Aaron Pearce, the developer behind some of my favorite HomeKit apps like HomeRun, HomeCam, and HomePass, has a new utility that is out today for the iPhone and iPad called HomePaper that solves a very specific problem: boring Home app wallpapers. The room and home settings of Apple’s Home app let you assign a photo or one of nine colorful backgrounds as wallpapers. The trouble is that photos of a room in your home are often too distracting to serve as wallpapers, and Apple’s other choices are too limited and similar to each other. That’s where HomePaper comes in.

The Home App's wallpaper choices are limited.

The Home App’s wallpaper choices are limited.

Pearce’s app combines the best of both kinds of default Apple wallpapers by taking a photo, desaturating it, and overlaying a colorful gradient. You could do something similar in a photo editor, but HomePaper automates the process with a simple app that lets you experiment with different looks, arriving at one you like quickly and easily, the hallmark of a great utility. The result is an image that helps visually differentiate homes and rooms from each other like a standard photo would but with an additional burst of color and style.

HomePaper provides many pre-built gradients as well as the ability to create your own.

HomePaper provides many pre-built gradients as well as the ability to create your own.

HomePaper makes creating great-looking wallpapers effortless with a huge set of pre-built gradients that you can pair with an image in your photo library or by taking a picture with your iPhone or iPad’s camera. You can also pick the two colors for the gradient yourself using the iOS system color picker.

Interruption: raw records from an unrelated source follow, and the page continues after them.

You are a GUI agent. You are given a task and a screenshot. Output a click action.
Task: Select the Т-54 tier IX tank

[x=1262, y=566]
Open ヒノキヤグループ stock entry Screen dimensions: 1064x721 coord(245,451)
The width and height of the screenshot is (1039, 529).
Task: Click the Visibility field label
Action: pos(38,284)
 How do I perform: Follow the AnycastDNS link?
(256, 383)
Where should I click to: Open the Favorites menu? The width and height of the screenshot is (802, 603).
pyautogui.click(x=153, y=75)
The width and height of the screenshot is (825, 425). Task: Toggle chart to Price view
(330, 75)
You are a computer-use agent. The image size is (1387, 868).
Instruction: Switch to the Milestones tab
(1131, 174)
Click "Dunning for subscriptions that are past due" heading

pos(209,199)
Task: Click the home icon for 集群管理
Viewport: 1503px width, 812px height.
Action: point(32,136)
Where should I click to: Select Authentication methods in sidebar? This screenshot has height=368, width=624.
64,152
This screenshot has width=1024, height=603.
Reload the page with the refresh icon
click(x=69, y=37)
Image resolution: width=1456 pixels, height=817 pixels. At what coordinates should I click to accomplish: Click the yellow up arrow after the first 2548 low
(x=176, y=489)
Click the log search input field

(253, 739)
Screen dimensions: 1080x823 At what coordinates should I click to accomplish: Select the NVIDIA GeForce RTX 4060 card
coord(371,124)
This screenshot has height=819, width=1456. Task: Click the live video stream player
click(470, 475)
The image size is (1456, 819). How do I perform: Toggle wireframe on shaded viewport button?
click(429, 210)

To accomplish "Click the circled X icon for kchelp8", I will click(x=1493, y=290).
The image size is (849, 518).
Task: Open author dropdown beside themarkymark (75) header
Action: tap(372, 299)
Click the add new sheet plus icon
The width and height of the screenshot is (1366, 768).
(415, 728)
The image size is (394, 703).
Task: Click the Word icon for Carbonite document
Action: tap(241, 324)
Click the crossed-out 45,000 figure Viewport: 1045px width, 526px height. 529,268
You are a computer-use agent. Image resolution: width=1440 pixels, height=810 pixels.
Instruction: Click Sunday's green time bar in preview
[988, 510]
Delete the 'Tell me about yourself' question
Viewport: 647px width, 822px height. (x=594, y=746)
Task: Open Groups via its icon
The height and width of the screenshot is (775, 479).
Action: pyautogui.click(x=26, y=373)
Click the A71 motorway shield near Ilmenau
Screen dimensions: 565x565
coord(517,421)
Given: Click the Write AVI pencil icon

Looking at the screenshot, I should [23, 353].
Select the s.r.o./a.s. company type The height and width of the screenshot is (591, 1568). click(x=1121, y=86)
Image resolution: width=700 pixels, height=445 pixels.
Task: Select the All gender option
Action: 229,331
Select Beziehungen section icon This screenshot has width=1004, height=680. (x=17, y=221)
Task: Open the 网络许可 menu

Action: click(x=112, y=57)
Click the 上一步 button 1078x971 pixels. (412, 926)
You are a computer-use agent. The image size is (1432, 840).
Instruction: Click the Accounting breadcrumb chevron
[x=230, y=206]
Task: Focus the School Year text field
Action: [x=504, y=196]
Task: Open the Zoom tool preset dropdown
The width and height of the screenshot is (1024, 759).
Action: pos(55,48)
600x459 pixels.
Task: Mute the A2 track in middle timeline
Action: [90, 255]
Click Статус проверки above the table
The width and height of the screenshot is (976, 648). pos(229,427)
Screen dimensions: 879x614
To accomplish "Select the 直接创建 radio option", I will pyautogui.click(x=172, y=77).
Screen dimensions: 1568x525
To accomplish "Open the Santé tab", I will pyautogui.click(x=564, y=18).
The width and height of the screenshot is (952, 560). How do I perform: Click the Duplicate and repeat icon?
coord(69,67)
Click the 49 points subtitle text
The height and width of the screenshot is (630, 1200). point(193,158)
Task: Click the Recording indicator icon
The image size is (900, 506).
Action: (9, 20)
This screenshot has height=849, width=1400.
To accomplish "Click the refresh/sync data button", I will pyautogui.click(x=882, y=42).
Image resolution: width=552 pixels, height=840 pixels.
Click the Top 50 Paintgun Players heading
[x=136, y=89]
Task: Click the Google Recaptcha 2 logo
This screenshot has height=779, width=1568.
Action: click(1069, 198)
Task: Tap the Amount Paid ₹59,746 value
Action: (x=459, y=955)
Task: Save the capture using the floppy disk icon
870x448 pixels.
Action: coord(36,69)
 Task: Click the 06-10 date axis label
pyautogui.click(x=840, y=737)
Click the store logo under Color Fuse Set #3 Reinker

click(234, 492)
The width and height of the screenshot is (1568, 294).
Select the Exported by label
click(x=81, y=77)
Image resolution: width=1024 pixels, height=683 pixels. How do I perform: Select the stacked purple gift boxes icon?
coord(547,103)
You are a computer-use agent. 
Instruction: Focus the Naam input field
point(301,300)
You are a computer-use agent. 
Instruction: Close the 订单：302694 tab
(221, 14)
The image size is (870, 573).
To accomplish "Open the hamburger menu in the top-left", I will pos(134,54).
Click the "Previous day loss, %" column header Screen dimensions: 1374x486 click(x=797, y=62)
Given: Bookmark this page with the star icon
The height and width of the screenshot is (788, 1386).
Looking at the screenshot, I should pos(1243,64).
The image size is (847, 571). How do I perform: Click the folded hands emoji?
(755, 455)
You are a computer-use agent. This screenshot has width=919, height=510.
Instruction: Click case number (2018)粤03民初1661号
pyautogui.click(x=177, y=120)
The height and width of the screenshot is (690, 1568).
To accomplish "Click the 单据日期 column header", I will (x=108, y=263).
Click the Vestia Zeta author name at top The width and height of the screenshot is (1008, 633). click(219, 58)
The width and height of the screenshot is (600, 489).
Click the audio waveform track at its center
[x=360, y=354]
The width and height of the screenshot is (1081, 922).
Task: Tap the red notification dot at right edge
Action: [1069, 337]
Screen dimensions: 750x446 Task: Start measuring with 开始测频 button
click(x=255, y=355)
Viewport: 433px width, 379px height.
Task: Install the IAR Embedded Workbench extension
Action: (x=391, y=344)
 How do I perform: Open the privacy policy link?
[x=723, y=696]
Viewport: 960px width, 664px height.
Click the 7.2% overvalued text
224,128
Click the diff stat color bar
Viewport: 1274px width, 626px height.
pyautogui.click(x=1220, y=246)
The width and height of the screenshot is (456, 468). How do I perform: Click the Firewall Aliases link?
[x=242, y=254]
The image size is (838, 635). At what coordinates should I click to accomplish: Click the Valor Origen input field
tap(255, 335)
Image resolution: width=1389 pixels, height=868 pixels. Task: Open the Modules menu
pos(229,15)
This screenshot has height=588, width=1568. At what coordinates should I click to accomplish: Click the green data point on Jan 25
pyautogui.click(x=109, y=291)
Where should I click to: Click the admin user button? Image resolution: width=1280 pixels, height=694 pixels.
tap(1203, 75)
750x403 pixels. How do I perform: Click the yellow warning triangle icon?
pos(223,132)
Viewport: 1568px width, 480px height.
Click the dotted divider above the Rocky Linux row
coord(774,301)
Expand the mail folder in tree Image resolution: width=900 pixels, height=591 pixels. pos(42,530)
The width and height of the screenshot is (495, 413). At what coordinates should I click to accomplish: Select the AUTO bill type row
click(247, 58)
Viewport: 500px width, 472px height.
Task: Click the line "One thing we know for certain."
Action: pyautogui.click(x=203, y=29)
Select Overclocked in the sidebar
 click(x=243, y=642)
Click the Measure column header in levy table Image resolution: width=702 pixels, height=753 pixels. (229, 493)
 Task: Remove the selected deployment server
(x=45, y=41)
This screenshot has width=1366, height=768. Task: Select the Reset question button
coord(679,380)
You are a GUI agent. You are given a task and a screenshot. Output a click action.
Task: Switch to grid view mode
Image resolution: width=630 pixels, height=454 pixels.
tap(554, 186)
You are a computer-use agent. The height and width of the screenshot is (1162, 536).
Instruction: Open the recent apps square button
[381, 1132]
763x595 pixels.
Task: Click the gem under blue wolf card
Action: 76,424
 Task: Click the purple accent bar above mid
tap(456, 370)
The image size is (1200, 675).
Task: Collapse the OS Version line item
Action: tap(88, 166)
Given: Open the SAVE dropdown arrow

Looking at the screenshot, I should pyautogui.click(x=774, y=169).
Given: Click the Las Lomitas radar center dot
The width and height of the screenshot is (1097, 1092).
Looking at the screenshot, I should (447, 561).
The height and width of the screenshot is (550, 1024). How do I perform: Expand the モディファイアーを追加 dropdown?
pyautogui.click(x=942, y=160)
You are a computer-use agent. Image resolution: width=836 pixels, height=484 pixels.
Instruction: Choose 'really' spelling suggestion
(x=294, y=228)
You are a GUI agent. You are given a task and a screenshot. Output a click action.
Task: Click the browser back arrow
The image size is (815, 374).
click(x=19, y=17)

When you’ve chosen or created a gradient you like, tap the download button in the bottom left corner of the screen to save it to your iCloud Photo Library, where it’s available to add to the Home app.

HomePaper is by far the simplest of Pearce’s apps, but it’s no less useful. I had settled on a single generic Apple-provided background that was the same for all my rooms because the choices didn’t inspire me to mix them up, and there was too much friction involved in creating my own. With HomePaper, though, I spent a few minutes snapping photos around my house and then applying gradients, achieving results that look great with minimal effort. The Home app looks nicer now when I open it, but it’s also easier to tell one room from another at a glance, which makes HomePaper a wonderful addition to my HomeKit apps.

HomePaper is free to download, allowing you to make one wallpaper. A $0.99 In-App Purchase unlocks the creation of unlimited wallpapers.